Ryan, once again, ducked the question. And not only did he duck it, he actually repeated significant portions of his answer to the previous question. Here, again, is Ryan’s answer in full, with the repeat talking points bolded:
That's not my intent and it's far from it. And my point, and I'll make it again, is we don't want to have a poverty management system that simply perpetuates poverty. We want to get at the root cause of the poverty to get people out of poverty. And I would argue that that is the best way to go forward.
And that's what we're proposing here, which is have benefits that are customized to either person's problems, because poverty is very complicated. And not just keep them where they are, but have them get to where they want to be. And that is what is the thrust of these proposals. The federal government's approach has ended up maintaining poverty, managing poverty.
In many ways, it has disincentivized people to going to work. In some cases, you lose more in benefits if you go to work. So people don't go to work because of the federal disincentives that do so. So we need to reemphasize getting people up and on their lives and helping them give them the tools to do that. That's the point.

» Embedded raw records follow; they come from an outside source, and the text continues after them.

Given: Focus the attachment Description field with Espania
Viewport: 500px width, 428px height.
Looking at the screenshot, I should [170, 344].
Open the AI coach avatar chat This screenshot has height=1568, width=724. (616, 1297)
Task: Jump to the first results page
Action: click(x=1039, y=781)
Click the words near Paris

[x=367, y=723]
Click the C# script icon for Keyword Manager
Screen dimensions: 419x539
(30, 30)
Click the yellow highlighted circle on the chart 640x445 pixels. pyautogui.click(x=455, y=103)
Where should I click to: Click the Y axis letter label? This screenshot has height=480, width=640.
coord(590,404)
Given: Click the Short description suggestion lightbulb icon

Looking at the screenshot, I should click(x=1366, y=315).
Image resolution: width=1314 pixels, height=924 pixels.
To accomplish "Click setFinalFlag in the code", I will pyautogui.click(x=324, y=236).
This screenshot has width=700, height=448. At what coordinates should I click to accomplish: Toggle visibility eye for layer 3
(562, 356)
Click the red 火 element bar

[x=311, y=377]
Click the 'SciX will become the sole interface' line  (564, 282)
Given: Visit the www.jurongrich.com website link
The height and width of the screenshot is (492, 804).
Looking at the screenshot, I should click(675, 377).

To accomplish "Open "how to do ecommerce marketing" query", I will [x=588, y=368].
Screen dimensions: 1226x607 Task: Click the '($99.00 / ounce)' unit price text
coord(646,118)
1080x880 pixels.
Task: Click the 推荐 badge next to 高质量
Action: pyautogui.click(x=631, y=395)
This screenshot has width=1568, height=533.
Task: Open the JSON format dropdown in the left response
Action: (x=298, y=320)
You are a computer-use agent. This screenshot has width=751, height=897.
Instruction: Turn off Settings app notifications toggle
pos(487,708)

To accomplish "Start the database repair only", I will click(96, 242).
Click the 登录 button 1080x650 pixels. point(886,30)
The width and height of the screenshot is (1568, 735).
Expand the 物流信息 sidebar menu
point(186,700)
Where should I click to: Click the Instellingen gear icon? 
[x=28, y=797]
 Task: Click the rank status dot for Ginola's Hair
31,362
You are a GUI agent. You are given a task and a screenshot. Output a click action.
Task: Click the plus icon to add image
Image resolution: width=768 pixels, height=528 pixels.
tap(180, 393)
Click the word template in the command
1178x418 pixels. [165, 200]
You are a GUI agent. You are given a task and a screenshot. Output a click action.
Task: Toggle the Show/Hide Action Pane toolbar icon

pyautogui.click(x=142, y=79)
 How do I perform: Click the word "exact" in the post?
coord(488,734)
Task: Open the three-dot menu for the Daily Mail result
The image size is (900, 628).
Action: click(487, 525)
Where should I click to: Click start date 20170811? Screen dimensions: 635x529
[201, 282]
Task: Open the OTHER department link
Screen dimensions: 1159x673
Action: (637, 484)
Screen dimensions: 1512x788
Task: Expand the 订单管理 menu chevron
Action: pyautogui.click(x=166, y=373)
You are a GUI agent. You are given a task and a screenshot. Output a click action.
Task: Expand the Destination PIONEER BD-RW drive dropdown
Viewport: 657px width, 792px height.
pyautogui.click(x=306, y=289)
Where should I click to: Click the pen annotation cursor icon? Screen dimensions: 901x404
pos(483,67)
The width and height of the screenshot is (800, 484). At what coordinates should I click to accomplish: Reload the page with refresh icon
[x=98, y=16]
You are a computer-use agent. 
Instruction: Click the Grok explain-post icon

Able-bodied people should go to work and we should have a system that helps them do that so that they can realize their potential. That for me is a far better system to get people out of poverty long term than to just spend more hardworking taxpayer dollars on a program that is not getting the results that people deserve.
And that was it. Interview over. Ryan breezed through without so much as a hiccup or an uncomfortable moment. There was no attempt to make Ryan reconcile the tension between his “deficit neutral” poverty plan and basically every budget proposal he’s put forth, which balance the budget through massive cuts to social programs. There was no discussion of how block-granting federal anti-poverty programs would result in decreased effectiveness and, over time, drastic funding reductions. There was nothing about the most controversial and paternalistic aspect of Ryan's proposal: the "contracts" he'd require government aid recipients to sign and adhere to under threat of "sanctions." If Gregory had bothered to invest the proper amount of time and interest into the interview, he might have squeezed answers from Ryan on these questions.
But there were other matters for Gregory to devote his attention to, like a pundit panel discussion of marijuana legalization that featured not a single expert, but did allow for David Brooks (sixth appearance in 2014) and Judy Woodruff to make some silly weed jokes.
Last week I wrote that “Meet the Press” should be canceled because it’s become too much of an icon of Beltway insider culture and sacrifices its role as a public affairs program in order to give self-important pundits a platform to regurgitate conventional wisdom. I guess I owe David Gregory some thanks for helping to prove my point.